A historian, economist, and demographer, Howe is also a recognized authority on global aging, long-term fiscal policy, and migration. He is a senior associate to the Center for Strategic and International Studies (CSIS) in Washington, D.C., where he helps direct the CSIS Global Aging Initiative.
Howe has written over a dozen books on generations, demographic change, and fiscal policy, many of them with William Strauss. Howe and Strauss' first book, Generations is a history of America told as a sequence of generational biographies. Vice President Al Gore called it "the most stimulating book on American history that I have ever read" and sent a copy to every member of Congress. Newt Gingrich called it "an intellectual tour de force." Of their book, The Fourth Turning, The Boston Globe wrote, "If Howe and Strauss are right, they will take their place among the great American prophets."
Howe and Strauss originally coined the term "Millennial Generation" in 1991, and wrote the pioneering book on this generation, Millennials Rising.
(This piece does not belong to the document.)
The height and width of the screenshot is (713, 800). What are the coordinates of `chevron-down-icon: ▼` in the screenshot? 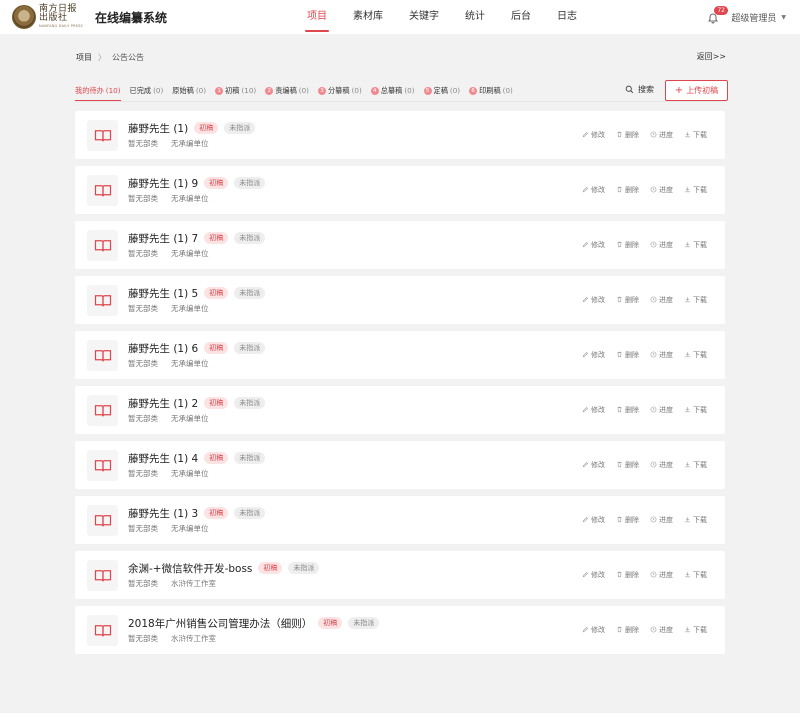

His work has been featured frequently in the media, including USA Today, CNN, the New York Times, and CBS' 60 Minutes.
Previously, with Peter G. Peterson, Howe co-authored On Borrowed Time, a pioneering call for budgetary reform and The Graying of the Great Powers with Richard Jackson.
Howe received his B.A. at U.C. Berkeley and later earned graduate degrees in economics and history from Yale University.